BRANO ESTRATTO:
Marco Goldin

L’oro delle vigne nell’onda delle colline

Cosa sono queste colline che Stefani descrive da tanti anni, come una pianta che gli è cresciuta attorno, abbarbicata al centro della vita? Sono ancora l’immagine di qualcosa che si vede, o non sono piuttosto, ormai, il puro riflesso della memoria, della costruzione di un pensiero luminoso, che si è incarnato nella vicenda della storia e dell’emozione? Vedere ciò che si vede o vedere l’invisibile? E vedere non è forse anche già vedere l’invisibile, il non apparentemente rappresentabile, il lontano da noi?

Stefani si è fermato poco sui canoni del naturalismo, certo perché è stata per lui determinante la lezione di Cézanne, secondo i modi di una fedeltà che dura da quarant’anni e non accenna a venir meno. Pur avendo attraversato momenti anche diversi, se pensiamo alle esperienze sul finire degli anni Cinquanta e poi alla riduzione del paesaggio, più o meno a partire dal decennio successivo, a quella scala cromatica ogni volta nuova, espressa per sintesi assoluta del sentimento e della forma. Con il desiderio tanto chiaro di tenere regolata l’emozione, affinché non potesse mai darsi nulla senza il recupero di una misura anche interiore e il realismo della descrizione cadesse su un piano di superamento di quella stessa realtà.

Forte di questa dialettica interna, anche complessa nei suoi sviluppi, secondo intenti, più volte sottolineati dalla critica, di interdisciplinarietà, l’opera di Stefani ha avuto un procedere maestoso, come di un fiume le cui acque si siano venute mano a mano ingrossando, a delimitare i confini di un luogo effettivamente non delimitabile, proprio perché aperto a un immenso. È l’attimo in cui non si comprende più se ciò che stiamo vedendo sia frutto della visione o del pensiero costruttivo, se il dato della memoria superi quello della descrizione.

DATI DISPONIBILI:

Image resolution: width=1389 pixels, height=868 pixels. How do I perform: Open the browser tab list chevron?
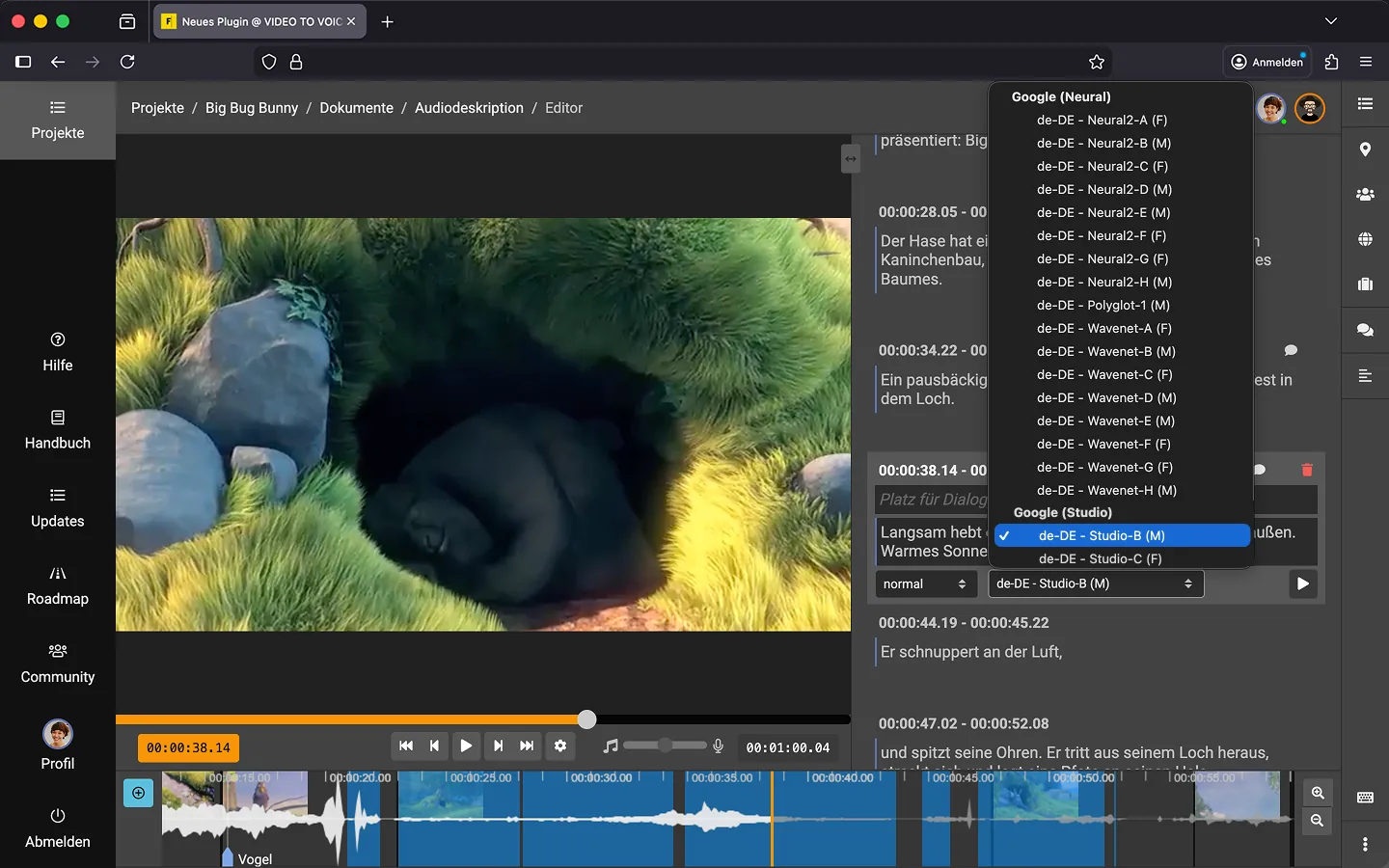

OBIETTIVO DEL COMPITO: Riscrivi il testo su Stefani in tutta la parte che va da "Forte di questa" giù fino a "quello della descrizione.", mettendo "torrente" al posto di "fiume".

SOLUZIONE:
Forte di questa dialettica interna, anche complessa nei suoi sviluppi, secondo intenti, più volte sottolineati dalla critica, di interdisciplinarietà, l’opera di Stefani ha avuto un procedere maestoso, come di un torrente le cui acque si siano venute mano a mano ingrossando, a delimitare i confini di un luogo effettivamente non delimitabile, proprio perché aperto a un immenso. È l’attimo in cui non si comprende più se ciò che stiamo vedendo sia frutto della visione o del pensiero costruttivo, se il dato della memoria superi quello della descrizione.